◆ **Task**: Give as a numbered list the lines of the listing below, beginning with the line containing "369x760 pixels." and continuing through the line containing "click(x=362, y=584)", with blank lines omitted.

________________________________________

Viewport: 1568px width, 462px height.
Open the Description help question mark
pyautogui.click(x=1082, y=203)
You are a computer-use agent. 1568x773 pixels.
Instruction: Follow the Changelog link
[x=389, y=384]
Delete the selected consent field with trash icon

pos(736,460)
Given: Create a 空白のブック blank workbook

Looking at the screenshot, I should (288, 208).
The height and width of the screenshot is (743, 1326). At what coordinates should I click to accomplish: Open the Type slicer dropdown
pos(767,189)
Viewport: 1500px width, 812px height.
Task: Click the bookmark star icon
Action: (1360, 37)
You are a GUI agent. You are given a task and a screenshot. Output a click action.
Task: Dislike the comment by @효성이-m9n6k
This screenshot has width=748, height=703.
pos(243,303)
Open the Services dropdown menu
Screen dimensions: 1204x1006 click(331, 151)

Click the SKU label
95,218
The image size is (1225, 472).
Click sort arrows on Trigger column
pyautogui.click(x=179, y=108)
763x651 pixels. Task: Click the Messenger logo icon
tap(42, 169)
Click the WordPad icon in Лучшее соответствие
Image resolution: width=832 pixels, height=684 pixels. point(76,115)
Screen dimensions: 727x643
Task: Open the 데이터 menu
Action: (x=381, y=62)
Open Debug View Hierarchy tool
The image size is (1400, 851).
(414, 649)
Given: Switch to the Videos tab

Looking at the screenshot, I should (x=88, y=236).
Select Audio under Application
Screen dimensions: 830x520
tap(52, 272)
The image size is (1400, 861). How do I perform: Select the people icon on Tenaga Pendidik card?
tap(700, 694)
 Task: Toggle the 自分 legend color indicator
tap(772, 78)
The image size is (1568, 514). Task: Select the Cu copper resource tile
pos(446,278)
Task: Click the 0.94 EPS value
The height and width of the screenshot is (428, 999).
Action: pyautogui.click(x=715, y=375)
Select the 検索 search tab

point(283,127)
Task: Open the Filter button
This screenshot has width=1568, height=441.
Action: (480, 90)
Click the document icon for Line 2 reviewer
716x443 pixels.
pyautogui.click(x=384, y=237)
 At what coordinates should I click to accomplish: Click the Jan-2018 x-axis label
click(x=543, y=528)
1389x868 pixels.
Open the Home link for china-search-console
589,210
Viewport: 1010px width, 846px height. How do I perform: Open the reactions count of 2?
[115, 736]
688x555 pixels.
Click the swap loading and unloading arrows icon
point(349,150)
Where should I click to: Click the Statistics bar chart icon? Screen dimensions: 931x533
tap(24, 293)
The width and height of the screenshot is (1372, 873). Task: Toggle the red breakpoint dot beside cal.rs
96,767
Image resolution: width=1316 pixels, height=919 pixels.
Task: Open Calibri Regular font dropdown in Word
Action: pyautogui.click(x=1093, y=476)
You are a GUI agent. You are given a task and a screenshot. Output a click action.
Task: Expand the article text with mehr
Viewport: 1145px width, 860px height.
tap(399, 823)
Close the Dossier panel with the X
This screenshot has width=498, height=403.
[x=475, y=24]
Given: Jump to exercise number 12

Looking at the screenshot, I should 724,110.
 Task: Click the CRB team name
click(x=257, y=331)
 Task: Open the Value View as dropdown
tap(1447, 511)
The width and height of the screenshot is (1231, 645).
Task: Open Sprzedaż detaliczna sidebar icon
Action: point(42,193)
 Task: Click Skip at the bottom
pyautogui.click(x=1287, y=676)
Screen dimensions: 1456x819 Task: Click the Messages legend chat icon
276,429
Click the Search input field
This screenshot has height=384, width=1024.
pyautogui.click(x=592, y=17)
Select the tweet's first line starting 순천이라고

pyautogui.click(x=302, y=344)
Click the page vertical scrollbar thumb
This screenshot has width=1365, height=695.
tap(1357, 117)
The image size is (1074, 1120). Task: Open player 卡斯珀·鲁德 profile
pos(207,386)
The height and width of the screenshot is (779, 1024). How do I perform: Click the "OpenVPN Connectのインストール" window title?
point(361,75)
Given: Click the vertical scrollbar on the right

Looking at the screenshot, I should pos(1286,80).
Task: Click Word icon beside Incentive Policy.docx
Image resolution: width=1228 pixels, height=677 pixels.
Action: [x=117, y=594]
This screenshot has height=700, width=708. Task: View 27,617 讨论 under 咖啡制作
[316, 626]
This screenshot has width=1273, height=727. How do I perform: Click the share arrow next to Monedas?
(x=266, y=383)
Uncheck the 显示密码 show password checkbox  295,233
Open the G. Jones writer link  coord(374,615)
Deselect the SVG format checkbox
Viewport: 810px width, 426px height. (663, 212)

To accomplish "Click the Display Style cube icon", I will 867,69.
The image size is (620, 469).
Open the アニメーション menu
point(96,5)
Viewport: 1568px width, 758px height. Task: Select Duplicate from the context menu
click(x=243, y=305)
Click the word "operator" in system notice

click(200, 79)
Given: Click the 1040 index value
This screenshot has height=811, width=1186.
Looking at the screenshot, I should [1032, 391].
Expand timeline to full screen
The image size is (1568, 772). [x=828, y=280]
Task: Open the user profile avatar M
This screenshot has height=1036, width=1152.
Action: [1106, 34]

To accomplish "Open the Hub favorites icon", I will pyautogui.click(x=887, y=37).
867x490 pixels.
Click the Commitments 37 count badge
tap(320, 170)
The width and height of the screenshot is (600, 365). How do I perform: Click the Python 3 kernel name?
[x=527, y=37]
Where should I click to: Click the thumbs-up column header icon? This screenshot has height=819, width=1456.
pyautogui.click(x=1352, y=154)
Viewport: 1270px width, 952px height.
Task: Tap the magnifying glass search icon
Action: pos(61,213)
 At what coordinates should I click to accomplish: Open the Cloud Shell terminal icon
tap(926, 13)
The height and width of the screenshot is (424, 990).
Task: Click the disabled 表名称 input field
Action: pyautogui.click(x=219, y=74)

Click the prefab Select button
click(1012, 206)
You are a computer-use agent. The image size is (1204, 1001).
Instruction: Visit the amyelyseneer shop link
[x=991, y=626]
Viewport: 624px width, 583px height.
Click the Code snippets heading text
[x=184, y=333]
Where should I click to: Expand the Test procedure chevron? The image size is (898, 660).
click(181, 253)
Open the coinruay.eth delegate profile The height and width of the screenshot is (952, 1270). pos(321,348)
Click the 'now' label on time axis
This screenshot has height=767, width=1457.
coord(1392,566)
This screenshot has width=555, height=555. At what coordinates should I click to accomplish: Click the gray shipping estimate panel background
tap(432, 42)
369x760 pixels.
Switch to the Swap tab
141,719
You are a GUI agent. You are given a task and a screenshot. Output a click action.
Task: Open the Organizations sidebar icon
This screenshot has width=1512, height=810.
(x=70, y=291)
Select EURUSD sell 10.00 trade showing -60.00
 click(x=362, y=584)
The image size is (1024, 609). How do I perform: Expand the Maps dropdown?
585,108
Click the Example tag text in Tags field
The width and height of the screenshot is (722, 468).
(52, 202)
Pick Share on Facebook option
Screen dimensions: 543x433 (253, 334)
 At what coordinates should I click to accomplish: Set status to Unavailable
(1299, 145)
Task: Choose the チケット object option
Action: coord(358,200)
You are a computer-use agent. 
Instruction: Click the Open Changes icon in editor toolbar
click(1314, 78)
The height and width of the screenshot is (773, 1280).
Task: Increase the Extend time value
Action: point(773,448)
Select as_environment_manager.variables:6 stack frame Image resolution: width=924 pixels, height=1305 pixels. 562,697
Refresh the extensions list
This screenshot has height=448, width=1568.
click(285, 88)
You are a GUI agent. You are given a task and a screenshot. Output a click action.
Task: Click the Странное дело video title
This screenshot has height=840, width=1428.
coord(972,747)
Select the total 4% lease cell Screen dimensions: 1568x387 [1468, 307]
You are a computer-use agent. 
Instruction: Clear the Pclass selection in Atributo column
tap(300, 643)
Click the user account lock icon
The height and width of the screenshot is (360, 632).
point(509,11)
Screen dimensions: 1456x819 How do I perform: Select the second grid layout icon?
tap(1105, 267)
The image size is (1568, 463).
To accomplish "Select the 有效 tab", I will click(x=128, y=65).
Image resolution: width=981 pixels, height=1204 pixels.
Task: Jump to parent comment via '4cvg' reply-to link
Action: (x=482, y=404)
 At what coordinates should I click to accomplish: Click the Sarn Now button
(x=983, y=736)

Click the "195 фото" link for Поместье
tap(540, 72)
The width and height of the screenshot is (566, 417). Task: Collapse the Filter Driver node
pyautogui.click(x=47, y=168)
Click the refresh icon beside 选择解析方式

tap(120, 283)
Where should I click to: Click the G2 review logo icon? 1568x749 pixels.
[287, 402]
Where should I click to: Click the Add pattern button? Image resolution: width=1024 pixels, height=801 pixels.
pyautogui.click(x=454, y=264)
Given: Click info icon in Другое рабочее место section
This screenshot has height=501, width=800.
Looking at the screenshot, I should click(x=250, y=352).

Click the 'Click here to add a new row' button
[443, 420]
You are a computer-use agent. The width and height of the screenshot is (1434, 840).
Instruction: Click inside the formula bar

________________________________________

◆ **Exercise solution**:
1. 369x760 pixels.
2. Switch to the Swap tab
3. 141,719
4. You are a GUI agent. You are given a task and a screenshot. Output a click action.
5. Task: Open the Organizations sidebar icon
6. This screenshot has width=1512, height=810.
7. (x=70, y=291)
8. Select EURUSD sell 10.00 trade showing -60.00
9.  click(x=362, y=584)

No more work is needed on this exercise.